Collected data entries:
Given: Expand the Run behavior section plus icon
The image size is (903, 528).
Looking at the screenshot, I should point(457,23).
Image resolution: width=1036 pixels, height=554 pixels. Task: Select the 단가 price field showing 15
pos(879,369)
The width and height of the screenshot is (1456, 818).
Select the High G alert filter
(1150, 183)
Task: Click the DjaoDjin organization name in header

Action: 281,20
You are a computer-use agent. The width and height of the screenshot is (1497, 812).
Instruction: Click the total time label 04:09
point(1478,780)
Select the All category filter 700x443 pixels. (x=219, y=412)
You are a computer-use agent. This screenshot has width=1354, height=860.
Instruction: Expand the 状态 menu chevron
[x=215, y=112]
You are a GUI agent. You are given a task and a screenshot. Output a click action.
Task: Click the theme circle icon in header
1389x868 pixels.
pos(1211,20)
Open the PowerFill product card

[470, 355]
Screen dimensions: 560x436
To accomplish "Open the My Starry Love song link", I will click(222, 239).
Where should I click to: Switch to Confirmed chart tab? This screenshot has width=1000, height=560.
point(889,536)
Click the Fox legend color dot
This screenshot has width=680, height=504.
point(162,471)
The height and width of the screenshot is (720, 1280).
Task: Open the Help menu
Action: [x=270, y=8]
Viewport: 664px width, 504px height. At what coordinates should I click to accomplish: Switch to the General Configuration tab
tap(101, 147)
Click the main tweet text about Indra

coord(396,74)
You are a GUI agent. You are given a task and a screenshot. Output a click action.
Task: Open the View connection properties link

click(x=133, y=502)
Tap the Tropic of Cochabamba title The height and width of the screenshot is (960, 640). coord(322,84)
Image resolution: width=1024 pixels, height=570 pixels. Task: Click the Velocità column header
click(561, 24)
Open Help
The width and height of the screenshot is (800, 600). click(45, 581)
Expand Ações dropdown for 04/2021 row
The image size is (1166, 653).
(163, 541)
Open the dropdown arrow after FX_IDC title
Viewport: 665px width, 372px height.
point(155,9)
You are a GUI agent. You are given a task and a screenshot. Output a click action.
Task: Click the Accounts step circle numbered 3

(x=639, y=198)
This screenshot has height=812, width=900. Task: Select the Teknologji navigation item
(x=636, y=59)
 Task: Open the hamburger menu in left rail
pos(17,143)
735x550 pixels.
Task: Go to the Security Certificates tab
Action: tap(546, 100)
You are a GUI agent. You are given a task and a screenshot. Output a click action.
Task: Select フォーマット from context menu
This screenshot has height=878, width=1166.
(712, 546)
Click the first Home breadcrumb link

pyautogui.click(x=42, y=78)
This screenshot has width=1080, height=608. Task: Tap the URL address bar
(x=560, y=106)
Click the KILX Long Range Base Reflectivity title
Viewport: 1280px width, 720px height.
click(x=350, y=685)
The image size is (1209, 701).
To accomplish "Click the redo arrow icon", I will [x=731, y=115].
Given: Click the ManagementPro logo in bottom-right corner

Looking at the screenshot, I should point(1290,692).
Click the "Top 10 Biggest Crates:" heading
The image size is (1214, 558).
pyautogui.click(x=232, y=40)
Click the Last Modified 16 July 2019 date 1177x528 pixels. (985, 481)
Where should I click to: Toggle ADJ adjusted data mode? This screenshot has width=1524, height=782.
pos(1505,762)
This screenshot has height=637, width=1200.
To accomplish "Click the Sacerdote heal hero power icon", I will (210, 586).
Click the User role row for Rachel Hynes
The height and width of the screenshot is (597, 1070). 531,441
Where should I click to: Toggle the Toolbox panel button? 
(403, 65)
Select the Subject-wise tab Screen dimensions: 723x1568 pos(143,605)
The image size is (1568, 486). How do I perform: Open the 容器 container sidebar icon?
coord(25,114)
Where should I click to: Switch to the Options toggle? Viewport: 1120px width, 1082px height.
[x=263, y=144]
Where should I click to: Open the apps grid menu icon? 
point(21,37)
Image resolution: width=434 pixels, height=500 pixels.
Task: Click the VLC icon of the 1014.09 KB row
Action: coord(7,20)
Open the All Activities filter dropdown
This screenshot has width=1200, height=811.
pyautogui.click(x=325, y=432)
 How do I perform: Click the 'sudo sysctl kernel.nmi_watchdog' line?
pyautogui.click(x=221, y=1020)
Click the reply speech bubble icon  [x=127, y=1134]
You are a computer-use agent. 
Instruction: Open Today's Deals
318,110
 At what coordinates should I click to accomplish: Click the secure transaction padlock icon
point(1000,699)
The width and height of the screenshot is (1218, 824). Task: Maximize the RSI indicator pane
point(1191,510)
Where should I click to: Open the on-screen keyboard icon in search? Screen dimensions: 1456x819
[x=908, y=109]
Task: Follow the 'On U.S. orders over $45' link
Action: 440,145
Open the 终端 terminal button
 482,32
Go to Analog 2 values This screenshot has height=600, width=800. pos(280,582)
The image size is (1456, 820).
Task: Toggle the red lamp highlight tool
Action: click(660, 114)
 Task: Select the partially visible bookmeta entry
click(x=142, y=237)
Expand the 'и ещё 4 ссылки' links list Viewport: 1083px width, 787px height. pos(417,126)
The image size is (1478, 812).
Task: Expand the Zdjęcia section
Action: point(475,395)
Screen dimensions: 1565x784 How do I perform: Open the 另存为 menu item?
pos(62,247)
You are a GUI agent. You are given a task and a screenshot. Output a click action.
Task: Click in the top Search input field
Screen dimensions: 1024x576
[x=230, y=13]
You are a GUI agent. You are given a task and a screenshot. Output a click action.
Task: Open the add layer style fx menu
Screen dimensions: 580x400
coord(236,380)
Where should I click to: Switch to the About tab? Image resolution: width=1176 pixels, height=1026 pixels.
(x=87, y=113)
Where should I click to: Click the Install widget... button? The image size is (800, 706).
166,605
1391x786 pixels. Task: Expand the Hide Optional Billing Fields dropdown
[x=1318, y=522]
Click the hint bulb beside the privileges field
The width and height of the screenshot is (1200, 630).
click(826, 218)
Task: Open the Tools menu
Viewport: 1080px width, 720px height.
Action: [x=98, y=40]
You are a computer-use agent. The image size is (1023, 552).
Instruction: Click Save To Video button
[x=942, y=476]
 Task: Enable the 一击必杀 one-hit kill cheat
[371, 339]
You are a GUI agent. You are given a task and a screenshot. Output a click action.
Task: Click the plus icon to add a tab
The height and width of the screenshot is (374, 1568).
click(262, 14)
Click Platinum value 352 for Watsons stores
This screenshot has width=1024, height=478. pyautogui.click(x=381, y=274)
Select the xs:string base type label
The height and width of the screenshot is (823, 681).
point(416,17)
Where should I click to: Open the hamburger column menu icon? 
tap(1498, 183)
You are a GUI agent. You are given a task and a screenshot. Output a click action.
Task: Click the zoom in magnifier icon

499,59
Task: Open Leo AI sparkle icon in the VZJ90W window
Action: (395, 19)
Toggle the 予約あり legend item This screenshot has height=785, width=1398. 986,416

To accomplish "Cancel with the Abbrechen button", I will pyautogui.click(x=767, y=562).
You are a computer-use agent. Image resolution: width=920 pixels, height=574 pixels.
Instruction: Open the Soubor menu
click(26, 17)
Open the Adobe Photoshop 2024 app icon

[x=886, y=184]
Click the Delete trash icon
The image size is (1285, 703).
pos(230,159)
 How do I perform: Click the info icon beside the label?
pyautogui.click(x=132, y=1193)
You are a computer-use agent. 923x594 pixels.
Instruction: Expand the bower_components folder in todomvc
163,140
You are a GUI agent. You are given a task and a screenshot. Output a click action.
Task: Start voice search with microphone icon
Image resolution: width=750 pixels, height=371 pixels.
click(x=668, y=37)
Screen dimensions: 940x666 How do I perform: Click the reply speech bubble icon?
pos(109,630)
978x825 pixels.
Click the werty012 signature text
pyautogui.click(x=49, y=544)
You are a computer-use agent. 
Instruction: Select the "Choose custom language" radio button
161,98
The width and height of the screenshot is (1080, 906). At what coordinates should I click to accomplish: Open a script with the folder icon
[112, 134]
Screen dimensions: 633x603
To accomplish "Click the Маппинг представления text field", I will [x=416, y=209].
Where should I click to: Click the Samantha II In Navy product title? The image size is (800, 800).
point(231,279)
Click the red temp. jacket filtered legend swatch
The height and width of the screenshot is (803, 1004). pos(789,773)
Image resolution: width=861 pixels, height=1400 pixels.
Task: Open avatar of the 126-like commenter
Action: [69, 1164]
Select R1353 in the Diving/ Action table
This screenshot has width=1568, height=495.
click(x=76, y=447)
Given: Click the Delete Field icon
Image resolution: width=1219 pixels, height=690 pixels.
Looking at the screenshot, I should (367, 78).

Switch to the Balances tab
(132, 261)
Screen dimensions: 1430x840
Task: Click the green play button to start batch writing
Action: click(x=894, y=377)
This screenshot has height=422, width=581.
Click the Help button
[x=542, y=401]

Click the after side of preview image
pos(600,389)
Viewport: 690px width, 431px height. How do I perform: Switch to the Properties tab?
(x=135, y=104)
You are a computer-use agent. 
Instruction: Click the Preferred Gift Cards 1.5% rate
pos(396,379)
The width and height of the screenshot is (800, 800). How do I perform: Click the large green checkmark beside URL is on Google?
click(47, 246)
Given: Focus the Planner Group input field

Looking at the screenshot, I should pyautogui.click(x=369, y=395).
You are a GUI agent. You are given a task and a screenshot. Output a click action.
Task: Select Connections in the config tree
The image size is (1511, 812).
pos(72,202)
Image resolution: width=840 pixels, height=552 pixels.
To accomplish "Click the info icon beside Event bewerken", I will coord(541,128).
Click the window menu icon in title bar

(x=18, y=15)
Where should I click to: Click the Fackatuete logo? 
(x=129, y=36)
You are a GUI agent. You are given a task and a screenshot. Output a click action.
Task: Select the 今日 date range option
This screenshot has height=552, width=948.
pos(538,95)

Activity: Output the lines of the records above exactly as they appear, from the line containing "You are a computer-use agent. The width" through the line containing "Select the All".

Result for this task:
You are a computer-use agent. The width and height of the screenshot is (1497, 812).
Instruction: Click the total time label 04:09
point(1478,780)
Select the All category filter 700x443 pixels. (x=219, y=412)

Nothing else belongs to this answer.